_Görev 1_
quattro çekişini anlatan metne göre kritik eşiğin genişlemesi sürüş özelliklerine hangi biçimlerde yansır? Hepsini sıralayın.
_Görev 2_
Aşağıdaki ifadelerin her biri quattro çekişini anlatan metinle uyuşuyor mu? Her biri için evet ya da hayır deyip metinden belirleyici sözleri aynen alıntılayın.
(a) Her tekerleğe iki önemli kuvvet etki eder.
(b) Buzlanma yüzünden ön tekerler patinaj yapacak gibi olduğunda itici gücün büyük bölümü ön aksa yönelir.
(c) Elektronik diferansiyel kilidi (EDL) yalnızca ön aksta bulunur.
_Görev 3_
quattro çekişini anlatan metni kaldığı yerden sürdürün.

_Alıntı metin_
━━━━━━━━━━━━━━━━

Sürüş esnasındaki fiziki koşullar şöyle kısaca gözden geçirildiğinde, neden böyle olduğu ortada: Her bir tekerlek üzerine iki önemli kuvvet etki eder. İvmelenme ya da frenleme sırasında oluşan boylamasına kuvvet ile virajlarda ya da yanal rüzgarlarda ortaya çıkan yanal kuvvet. Sonuç itibariyle bu iki kuvvetin toplamı her bir tekerlek üzerinde etkilidir. O anki güvenliğin durumunu belirleyen de bu güçtür. Toplam güç, tekerlekler aracılığıyla zemine aktarılan azami gücü aştığında, sürücü için sorunlar başlar. Böyle bir durumda lastikler zeminle ilişkisini kaybeder; araç, "sınır bölgesi" denilen alanda gezinmeye başlar. Aracın yol tutuşuyla birlikte sürücü de kontrolünü yitirir. Ancak buradaki çok basit denkleme göre; tekerleklerden en az biri çekiş sağladığı sürece, sürekli dört çeker quattro her durumda ve her zeminde işlevini korur. Çünkü bir tekerlek tek başına ne kadar az güç aktarmak zorunda kalırsa, patinaj çekme olasılığı o derece azalır.
Kritik eşik genişledi
İdeal durumda, yani gücün ön ve arka aksa yüzde 50:50 gibi bir dağılımında, her tekerlek alışılagelen tek akslı çekiştekinden yalnızca yarısı kadar gücü yola aktarmak zorundadır. Bununla birlikte daha büyük yanal gücü kaldırabilen potansiyel oluşur ve aracın kritik eşiği genişler. Bu da daha iyi düz yol tutuşu, daha yüksek viraj dengesi, yanal rüzgarlara karşı daha düşük hassasiyet olarak sürüş özelliklerine yansır. Örneğin yeni Audi RS4 gibi çok büyük bir güç üreten yüksek performanslı otomobillere, Audi'nin optimize ettiği ve torkun asimetrik-dinamik dağılımını yaparak daha çevik ve hakim bir kullanım sağlayan quattro çekişi gerekir.
quattro çekişi aniden beliren kritik durumlarda da, genellikle sürücü henüz farkına bile varmadan devreye girip destek olur. Örneğin buzlanma yüzünden ön tekerler patinaj yapacak gibi olduklarında, quattro sistemi aksların güç dağılımını o anda değiştirir. Olağanüstü durumlarda itici gücün büyük bölümü daha ağır dönen tekerleklere, bu durumda arka aksa yönelir ve böylece güvenli çekiş sağlanır. Ayrıca iki akstaki elektronik diferansiyel kilidi (EDL) gerektiğinde tekerleklerin patinajını aks bazında önler. Birden fazla tekerlekte hız farklılıkları olması durumunda böylece güç tek bir tekerlekte yoğunlaşır.

━━━━━━━━━━━━━━━━

(Veri kümesi öğeleri)
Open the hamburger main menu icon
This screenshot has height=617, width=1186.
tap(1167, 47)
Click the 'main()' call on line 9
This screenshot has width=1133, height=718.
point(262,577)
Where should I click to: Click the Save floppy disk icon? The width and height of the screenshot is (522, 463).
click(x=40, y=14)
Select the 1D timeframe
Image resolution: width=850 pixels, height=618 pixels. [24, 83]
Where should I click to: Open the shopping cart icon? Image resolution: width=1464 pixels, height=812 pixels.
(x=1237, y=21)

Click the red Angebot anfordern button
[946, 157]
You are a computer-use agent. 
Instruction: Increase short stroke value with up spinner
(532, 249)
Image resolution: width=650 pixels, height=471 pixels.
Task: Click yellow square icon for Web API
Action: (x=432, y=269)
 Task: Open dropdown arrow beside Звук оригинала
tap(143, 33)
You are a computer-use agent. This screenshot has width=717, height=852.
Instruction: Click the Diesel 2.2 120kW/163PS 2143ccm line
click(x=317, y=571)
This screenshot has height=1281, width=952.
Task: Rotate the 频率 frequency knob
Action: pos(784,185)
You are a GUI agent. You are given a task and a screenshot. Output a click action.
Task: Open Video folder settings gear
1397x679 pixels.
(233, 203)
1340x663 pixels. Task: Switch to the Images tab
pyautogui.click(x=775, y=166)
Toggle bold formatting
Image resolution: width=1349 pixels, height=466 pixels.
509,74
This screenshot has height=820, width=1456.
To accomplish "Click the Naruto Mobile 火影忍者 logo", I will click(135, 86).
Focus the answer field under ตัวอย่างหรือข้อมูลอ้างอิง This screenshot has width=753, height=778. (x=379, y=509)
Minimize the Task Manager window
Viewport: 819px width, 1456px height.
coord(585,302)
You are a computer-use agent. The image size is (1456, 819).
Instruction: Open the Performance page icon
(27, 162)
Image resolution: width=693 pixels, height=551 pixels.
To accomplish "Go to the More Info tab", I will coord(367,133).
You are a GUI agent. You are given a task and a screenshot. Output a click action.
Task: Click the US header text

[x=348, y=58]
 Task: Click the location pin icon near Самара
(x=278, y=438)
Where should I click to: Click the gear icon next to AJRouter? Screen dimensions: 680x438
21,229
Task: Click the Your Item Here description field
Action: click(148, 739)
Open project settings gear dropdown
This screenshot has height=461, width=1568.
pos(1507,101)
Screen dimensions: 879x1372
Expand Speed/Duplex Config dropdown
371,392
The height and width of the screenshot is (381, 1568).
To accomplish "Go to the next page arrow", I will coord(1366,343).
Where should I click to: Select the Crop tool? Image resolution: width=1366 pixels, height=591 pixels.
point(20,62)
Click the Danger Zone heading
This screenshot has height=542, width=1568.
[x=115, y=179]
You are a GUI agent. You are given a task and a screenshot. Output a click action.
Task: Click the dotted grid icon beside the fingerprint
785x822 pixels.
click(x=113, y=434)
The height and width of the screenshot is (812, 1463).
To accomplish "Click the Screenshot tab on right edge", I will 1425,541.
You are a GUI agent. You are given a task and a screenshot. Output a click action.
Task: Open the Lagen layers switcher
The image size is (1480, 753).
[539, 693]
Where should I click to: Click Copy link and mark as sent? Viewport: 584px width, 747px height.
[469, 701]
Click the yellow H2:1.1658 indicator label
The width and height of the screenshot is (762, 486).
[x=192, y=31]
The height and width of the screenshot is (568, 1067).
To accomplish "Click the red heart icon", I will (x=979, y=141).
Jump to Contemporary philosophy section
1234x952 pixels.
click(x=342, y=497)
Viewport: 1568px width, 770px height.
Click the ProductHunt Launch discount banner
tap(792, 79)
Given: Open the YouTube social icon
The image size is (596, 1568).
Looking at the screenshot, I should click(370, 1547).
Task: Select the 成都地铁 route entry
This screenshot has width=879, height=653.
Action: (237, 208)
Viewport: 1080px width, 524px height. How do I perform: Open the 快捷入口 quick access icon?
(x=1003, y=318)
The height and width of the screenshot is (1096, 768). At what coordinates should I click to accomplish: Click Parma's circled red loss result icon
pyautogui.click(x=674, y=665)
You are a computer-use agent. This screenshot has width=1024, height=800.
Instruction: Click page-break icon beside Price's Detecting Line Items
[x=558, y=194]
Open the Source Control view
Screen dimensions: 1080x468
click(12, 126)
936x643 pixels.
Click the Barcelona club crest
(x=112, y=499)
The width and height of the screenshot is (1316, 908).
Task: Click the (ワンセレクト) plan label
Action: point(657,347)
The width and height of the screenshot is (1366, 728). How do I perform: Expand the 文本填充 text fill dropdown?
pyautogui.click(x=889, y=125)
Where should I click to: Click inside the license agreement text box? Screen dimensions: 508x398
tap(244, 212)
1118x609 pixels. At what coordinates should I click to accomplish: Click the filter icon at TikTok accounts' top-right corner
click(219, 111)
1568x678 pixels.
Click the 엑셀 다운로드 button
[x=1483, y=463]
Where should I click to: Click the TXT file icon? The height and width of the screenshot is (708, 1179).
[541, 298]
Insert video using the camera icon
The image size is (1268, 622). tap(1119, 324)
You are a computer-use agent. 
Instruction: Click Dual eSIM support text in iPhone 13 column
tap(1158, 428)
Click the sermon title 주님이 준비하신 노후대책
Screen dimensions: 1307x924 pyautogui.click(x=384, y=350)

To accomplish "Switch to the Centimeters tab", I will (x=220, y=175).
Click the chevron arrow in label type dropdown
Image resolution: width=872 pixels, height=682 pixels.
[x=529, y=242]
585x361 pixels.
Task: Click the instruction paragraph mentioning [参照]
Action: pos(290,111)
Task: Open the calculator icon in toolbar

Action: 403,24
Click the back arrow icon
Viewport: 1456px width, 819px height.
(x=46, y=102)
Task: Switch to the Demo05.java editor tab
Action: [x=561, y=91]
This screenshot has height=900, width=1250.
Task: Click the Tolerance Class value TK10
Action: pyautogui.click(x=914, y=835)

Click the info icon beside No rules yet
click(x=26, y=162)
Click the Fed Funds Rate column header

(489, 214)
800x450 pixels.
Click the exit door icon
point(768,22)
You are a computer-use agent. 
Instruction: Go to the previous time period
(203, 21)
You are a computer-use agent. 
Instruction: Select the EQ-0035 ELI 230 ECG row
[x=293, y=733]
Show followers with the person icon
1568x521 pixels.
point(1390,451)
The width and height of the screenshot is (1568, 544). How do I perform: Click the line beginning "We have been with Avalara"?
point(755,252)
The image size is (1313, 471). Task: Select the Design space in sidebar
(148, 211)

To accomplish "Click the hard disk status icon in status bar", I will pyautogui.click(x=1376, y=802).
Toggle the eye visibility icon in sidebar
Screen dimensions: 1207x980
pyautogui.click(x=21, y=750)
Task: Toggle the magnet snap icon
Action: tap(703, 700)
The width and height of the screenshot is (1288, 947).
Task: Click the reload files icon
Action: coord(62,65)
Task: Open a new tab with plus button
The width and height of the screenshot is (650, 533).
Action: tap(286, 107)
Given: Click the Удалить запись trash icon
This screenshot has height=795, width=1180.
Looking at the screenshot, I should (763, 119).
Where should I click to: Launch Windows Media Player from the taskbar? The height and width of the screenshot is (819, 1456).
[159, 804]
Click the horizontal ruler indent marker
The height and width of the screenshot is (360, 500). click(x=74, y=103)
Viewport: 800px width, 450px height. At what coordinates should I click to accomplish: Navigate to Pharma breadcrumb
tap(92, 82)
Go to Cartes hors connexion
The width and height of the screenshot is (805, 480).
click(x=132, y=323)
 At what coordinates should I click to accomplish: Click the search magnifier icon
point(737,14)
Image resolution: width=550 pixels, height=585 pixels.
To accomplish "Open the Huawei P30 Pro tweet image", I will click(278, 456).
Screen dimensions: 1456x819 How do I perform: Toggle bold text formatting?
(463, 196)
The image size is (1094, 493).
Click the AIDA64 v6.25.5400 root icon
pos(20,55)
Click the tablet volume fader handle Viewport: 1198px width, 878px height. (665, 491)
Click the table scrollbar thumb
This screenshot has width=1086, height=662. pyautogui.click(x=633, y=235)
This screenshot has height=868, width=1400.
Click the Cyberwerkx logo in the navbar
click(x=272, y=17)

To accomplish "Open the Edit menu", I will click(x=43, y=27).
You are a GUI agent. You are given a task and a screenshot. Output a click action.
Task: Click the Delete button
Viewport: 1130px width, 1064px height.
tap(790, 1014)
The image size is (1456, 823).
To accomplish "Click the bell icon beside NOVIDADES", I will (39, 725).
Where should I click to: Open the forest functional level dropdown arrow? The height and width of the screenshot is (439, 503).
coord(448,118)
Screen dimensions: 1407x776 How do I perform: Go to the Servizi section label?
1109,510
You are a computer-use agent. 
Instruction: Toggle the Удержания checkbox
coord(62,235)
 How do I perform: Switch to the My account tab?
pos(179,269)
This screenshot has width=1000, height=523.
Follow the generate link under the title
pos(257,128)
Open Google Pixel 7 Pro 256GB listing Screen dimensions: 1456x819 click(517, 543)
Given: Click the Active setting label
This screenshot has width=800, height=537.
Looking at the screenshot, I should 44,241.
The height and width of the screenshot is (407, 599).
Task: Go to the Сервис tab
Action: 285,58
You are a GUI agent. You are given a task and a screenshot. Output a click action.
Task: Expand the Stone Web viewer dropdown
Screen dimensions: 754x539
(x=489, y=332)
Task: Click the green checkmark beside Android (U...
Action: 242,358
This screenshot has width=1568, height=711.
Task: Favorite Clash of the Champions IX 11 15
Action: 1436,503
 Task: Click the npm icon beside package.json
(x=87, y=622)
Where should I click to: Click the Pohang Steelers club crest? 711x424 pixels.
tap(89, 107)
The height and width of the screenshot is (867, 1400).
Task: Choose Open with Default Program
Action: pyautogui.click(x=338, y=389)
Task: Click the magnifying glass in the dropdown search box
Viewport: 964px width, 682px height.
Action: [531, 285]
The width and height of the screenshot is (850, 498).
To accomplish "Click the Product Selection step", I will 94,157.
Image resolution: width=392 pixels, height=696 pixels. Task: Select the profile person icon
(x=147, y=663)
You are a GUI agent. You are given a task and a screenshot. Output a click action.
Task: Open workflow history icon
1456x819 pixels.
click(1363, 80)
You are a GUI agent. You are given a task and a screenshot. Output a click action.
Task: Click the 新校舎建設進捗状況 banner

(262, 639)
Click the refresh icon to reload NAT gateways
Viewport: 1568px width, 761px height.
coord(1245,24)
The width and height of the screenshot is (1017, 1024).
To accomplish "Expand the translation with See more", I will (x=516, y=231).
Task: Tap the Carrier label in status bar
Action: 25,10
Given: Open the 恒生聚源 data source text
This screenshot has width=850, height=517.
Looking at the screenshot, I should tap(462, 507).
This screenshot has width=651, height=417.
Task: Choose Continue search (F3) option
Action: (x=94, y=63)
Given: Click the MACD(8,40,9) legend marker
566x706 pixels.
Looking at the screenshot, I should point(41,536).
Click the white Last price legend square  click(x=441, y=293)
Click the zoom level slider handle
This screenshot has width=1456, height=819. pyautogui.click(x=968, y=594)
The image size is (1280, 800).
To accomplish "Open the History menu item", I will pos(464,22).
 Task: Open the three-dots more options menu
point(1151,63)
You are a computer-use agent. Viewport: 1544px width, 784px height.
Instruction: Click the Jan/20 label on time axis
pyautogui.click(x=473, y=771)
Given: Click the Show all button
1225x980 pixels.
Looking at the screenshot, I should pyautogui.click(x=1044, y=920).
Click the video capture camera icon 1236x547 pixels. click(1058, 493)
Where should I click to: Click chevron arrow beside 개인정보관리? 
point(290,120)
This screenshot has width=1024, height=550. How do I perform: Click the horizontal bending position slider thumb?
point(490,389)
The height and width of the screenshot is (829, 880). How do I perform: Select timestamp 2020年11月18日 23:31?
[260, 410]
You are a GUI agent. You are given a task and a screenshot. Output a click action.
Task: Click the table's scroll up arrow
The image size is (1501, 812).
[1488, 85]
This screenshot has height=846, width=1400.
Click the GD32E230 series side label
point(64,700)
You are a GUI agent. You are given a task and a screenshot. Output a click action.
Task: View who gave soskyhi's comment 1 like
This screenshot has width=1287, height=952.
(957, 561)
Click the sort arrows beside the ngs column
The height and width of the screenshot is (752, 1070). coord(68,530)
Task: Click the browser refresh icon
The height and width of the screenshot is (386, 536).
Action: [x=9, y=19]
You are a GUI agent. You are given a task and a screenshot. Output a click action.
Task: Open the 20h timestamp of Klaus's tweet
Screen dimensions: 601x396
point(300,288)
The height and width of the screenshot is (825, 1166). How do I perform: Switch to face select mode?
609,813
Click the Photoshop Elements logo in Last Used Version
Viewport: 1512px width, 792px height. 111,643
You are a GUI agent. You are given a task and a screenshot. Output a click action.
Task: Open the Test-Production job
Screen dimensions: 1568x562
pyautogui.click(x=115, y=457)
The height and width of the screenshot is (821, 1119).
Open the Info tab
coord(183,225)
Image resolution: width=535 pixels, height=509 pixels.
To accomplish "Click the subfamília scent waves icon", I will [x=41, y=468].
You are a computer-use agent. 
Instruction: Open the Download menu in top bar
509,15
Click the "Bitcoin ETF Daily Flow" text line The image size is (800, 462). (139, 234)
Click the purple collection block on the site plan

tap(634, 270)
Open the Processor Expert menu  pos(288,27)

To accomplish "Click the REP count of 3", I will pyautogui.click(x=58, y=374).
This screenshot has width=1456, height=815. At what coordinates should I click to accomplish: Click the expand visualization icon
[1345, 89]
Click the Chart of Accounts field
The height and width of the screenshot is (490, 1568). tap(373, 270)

━━━━━━━━━━━━━━━━

_Görev sonucu 1_
- daha iyi düz yol tutuşu
- daha yüksek viraj dengesi
- yanal rüzgarlara karşı daha düşük hassasiyet

_Görev sonucu 2_
(a) Evet: "Her bir tekerlek üzerine iki önemli kuvvet etki eder."
(b) Hayır: "itici gücün büyük bölümü daha ağır dönen tekerleklere, bu durumda arka aksa yönelir"
(c) Hayır: "iki akstaki elektronik diferansiyel kilidi (EDL)"

_Görev sonucu 3_
Bu çekiş prensibinin hayata geçebilmesi, müthiş bir teknolojiye bağlıdır. Bu teknolojinin adı, Torsen-diferansiyali. İngilizce "torque" (tork) ve "sensing" (hissetme) sözcüklerinden türetilmiş. Torsen-diferansiyali, elektronik yardım olmaksızın kendini kitleyebilen salyangoz çarklı bir şanzıman. Sekiz adet hareketli salyangoz çark sürtünmeye tepki vererek, Torsen-diferansiyelini bir tür mekanik bilgisayara dönüştürür. Fazla yer kaplamayacak şekilde, ön ve arka aks arasında şanzımanın içinde konumlanır ve Audi'nin boyuna yerleştirilen motorlarında, ön ve arka aks arasında değişebilen güç dağılımını ayarlar. Torsen-diferansiyeli tekerleklerin patinaj yapacağını "hisseder" ve çekici gücü saliseler içinde diğer aksa yönlendirir. Ayrıca ön ve arka aks arasında "gerilmeyi" önlemek amacıyla, devir farklılıklarını dengeler. Bu farklılıklar örneğin virajlarda oluşur, çünkü daha büyük bir daire çapını katetmek zorunda olan ön tekerlekler daha hızlı dönmektedir.
Audi quattro çekişini 1996'dan beri A3, A3 Sportback ya da TT gibi motoru enine yerleştirilen araçlarda da sunuyor. Burada güç dağılımını hidrolik çoklu debriyaj diskleri üstleniyor. Kardan miliyle arka aks diferansiyali arasında konumlanan kompakt bir yapıya ve Audi quattro'nun sunduğu tüm avantajlarına sahipler. Sistem çekiş durumundaki değişimlere, devir, tork, tekerlek dönme hızı ve ABS frenleri gibi pek çok bilgiyi değerlendirerek, elektronik olarak yanıt veriyor. Üstelik sistem aynı zamanda sürüş durumunu ve sürücünün o andaki tercihini de aklında tutabiliyor. Sonuç: quattro çekişli bir otomobil, tamamen kendine özgü bir üstünlüğe sahip. quattro sistemi, motorun tek bir beygir gücünü ya da bir Nm torkunu heba etmeden, yüksek motor performansının her sürüş koşulunda yola aktarılmasını sağlar.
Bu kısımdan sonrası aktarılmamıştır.